For recurrent networks (RNNs, LSTMs), standard dropout on activations causes information loss across timesteps. Variational dropout (applying the same dropout mask across timesteps) preserves information flow while still regularizing. This distinction explains why standard dropout can severely damage RNN performance while variational dropout preserves it. Implementation details like this matter deeply for architectural choices.

Dropout probability schedules (varying p during training) have been explored: starting with no dropout, gradually increasing p during training, then disabling it near convergence. The theoretical justification is that the model needs sufficient signal early in training before regularization becomes helpful. Empirical results are mixed, suggesting that fixed dropout rates tuned via validation sets typically outperform complex schedules.

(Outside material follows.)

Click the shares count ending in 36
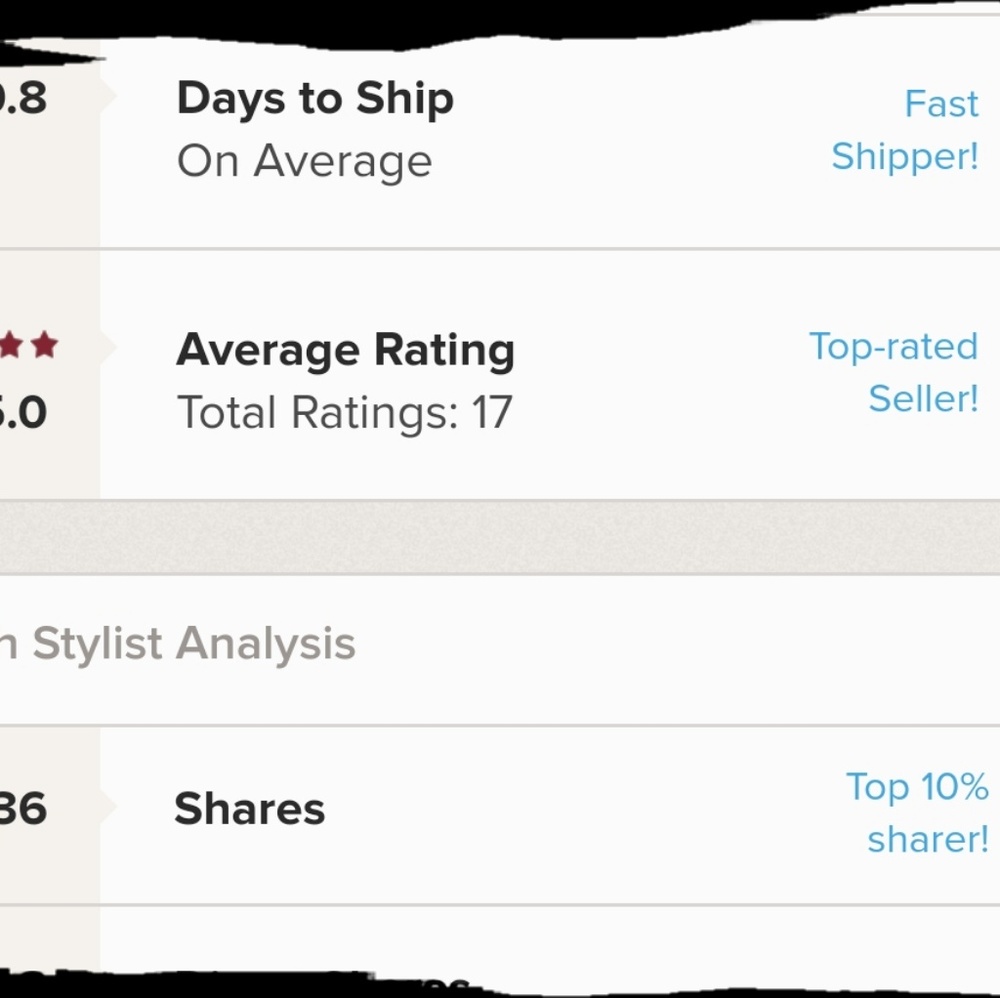Viewport: 1000px width, 998px height. click(22, 809)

Theoretical analysis of dropout reveals connections to ensemble methods. Applying dropout is equivalent to training an exponentially large ensemble of networks (with shared weights). Each forward pass with dropout samples from this ensemble. At inference with dropout disabled, the predictions average over the ensemble. This ensemble interpretation explains why dropout improves generalization—ensemble methods have strong generalization guarantees from statistical learning theory.

Bernoulli dropout (the standard) randomly zeros activations with fixed probability. Variational dropout (used in RNNs) uses the same dropout mask across timesteps. Concrete dropout treats dropout rates as learnable parameters, optimized via backprop to maximize generalization. Spatial dropout (used in CNNs) zeros entire feature maps instead of individual activations. Choosing the right dropout variant for your architecture and domain matters significantly.

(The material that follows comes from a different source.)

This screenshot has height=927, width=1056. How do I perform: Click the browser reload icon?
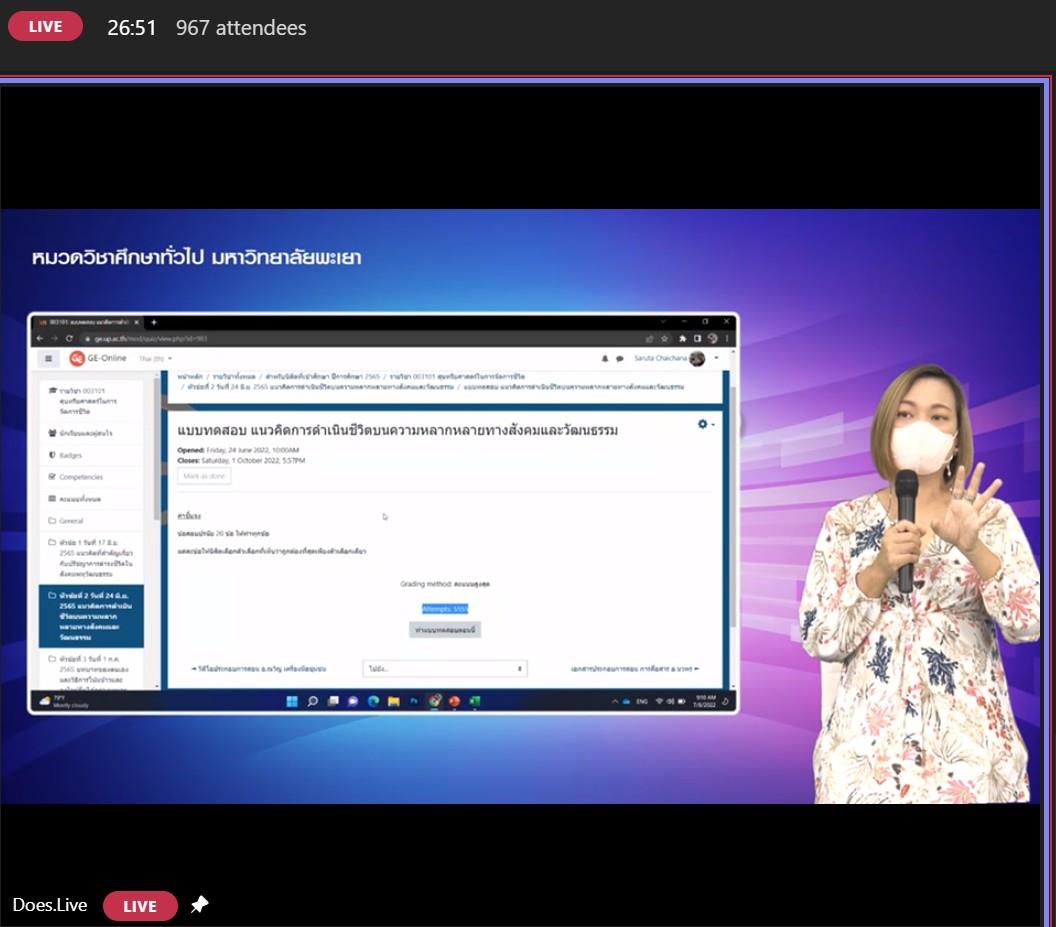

Modern architectures often minimize dropout (sometimes using zero) because data augmentation and other regularization techniques provide sufficient regularization. Vision transformers with strong augmentation (RandAugment, Mixup) often use minimal dropout. Language models rely on dropout but are trending toward lower rates as model capacity and dataset size increase. There's a general trend toward data-centric over regularization-centric approaches.

BOOST

Dropout and Uncertainty Quantification

Monte Carlo dropout uses multiple forward passes with dropout enabled to estimate model uncertainty. By running the same input multiple times with different dropout masks, you get different predictions. The distribution of these predictions estimates confidence. High variance across runs indicates low confidence; low variance indicates high confidence. This technique enables uncertainty quantification without modifying the model, using the regularization mechanism as an uncertainty estimator.

Applications of uncertainty quantification include active learning (querying unlabeled examples where the model is most uncertain), out-of-distribution detection (rejecting samples where uncertainty is anomalously high), and calibration (relating reported confidence to actual accuracy). Dropout-based uncertainty is approximate (not true Bayesian posteriors) but computationally efficient and often effective in practice.

Comparing dropout to other uncertainty methods (ensemble, temperature scaling, Laplace approximation, full Bayesian) reveals trade-offs. Dropout is cheap and easy to implement; full Bayesian is theoretically correct but computationally expensive. Ensembles are effective but require multiple models. Practitioners should choose uncertainty methods based on computational budget and accuracy requirements, not religious adherence to any single approach.